Quando o tema é saber quem é o maior produtor de vinho do mundo dois países vêm sempre ao de cima: França e Itália. Estes dois países alternam-se na liderança quando o assunto é produção total de vinho. No ano passado, os franceses produziram cerca de 46 milhões de hectolitros e tomaram a dianteira dos italianos, que tiveram uma colheita menos boa e somaram 44,4 milhões de hectolitros.
Em 2015 a Itália voltou à liderar a lista de produtores com safra estimada em 48,8 milhões de hectolitros enquanto a França deve somar cerca de 46,4 milhões. A Espanha segue na terceira posição com 36,6 milhões de hectolitros. Os Estados Unidos também continuam em quarto lugar, com 22,1 milhões de hectolitros.
E em Portugal, qual é a situação da produção de vinho?
As previsões do Instituto da Vinha e do Vinho (IVV) apontam para a produção total de 6,7 milhões de hectolitros na campanha de 2015, depois da quebra no ano passado. Só Setúbal, Tejo e Alentejo não melhoram relativamente ao ano anterior.

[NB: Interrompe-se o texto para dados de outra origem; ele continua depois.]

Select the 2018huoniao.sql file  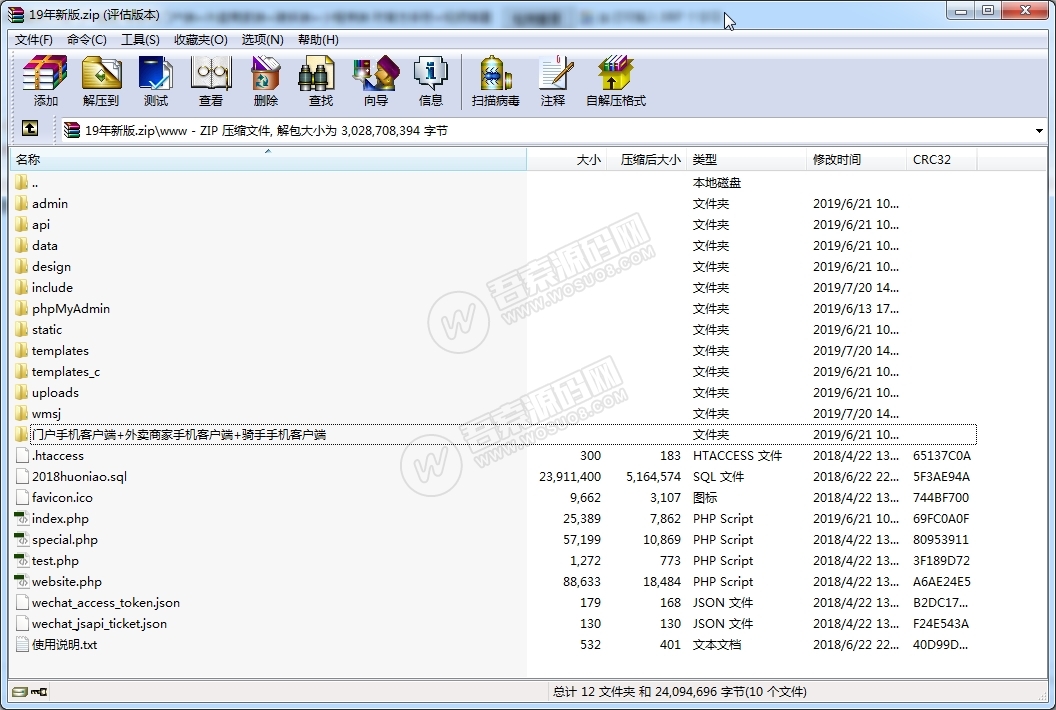(79, 477)
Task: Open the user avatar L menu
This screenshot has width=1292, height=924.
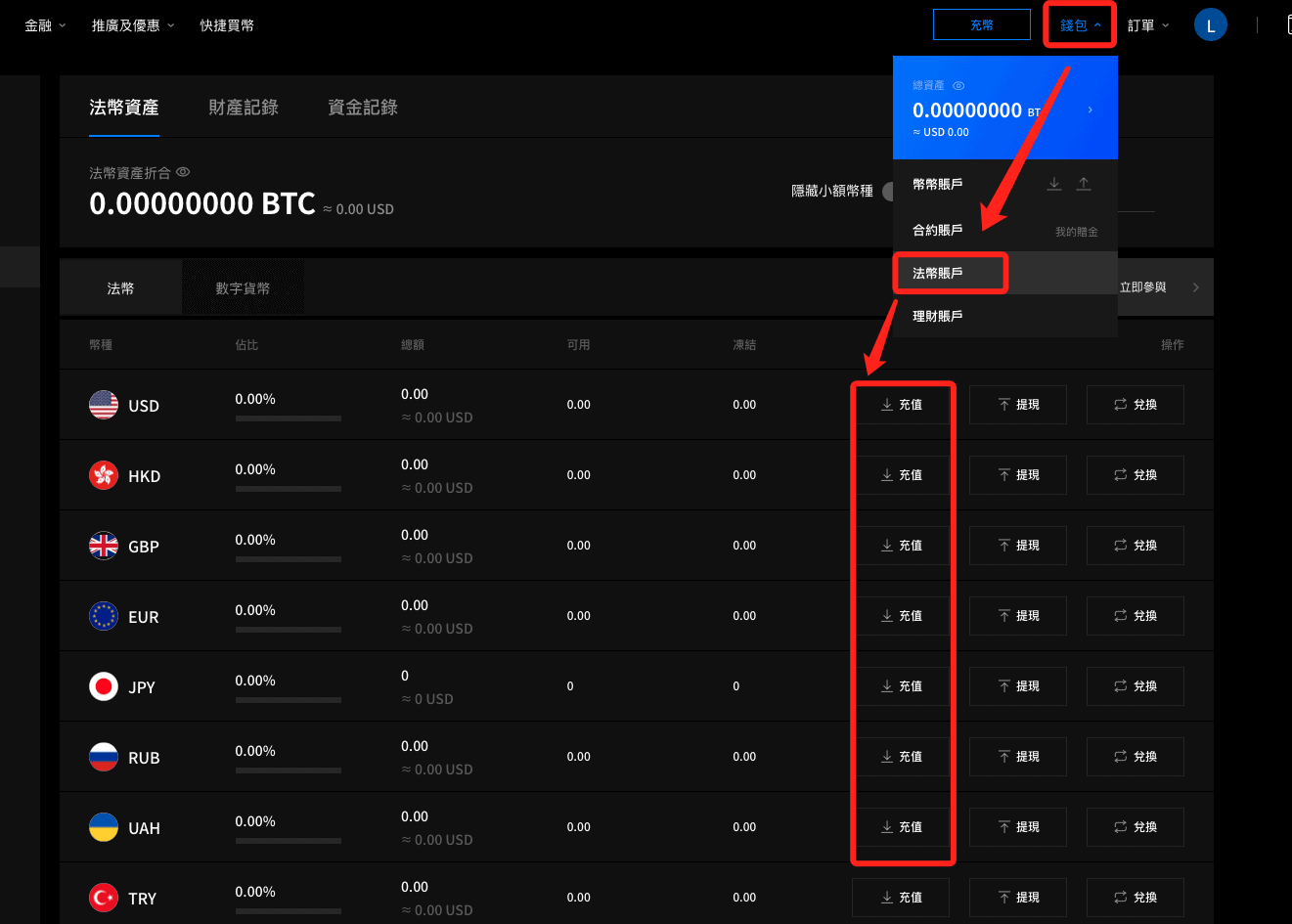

Em 2015, a produção de vinho em Portugal deverá aumentar cerca de 8% face à anterior campanha, para um volume total de 6,7 milhões de hectolitros. No ano passado, os vitivinicultores portugueses produziram um total de 6,2 milhões de hectolitros, o que representou uma ligeira quebra de 0,8% face ao período homólogo.
As previsões divulgadas a 31 de Julho pelo IVV apontam para uma subida da produção na maioria das regiões.
As excepções são a quebra de 10% prevista para a Península de Setúbal devido à «escassez de água» e a manutenção da produção nas regiões do Tejo e do Alentejo, embora com «menor incidência de doenças face a uma campanha normal».
Na maioria das regiões onde se prevê aumento de produção, as vinhas apresentam, em geral, um bom desenvolvimento vegetativo e um bom estado sanitário, perspectivando-se um ano com vinhos de excelente qualidade, estima o instituto público tutelado pelo Ministério da Agricultura, que coordena e controla a organização institucional do sector, além de auditar o sistema de certificação de qualidade e acompanhar e preparar a aplicação das políticas comunitárias.
Em 2014, a quebra na produção acabou por ser mais ligeira do que a que tinha sido prevista pelo IVV antes da vindima.
Os maiores problemas durante o período de floração afectaram sobretudo o Norte e Centro do país, onde a produção caiu 10%, mas acabaram por ser quase compensados pelo crescimento no Alentejo (9%), Tejo (17%) e na Península de Setúbal (22%).
Em volume, Portugal é o 12º maior produtor e o 9º maior exportador a nível mundial.
Em termos de valor, as empresas portuguesas exportam perto de 60% da produção e conseguem vender no exterior os seus vinhos engarrafados pelo quarto maior preço médio mais elevado em todo o mundo (2,55 euros por litro em 2014, face a 2,37 euros obtidos em 2013), só atrás da França, Nova Zelândia e Estados Unidos.
As exportações do sector tiveram no último ano o quinto registo consecutivo de crescimento, embora tenha abrandado o ritmo, progredindo apenas 0,4% face ao ano anterior (em que tinham aumentado 2,4%), para um total de 728,7 milhões de euros.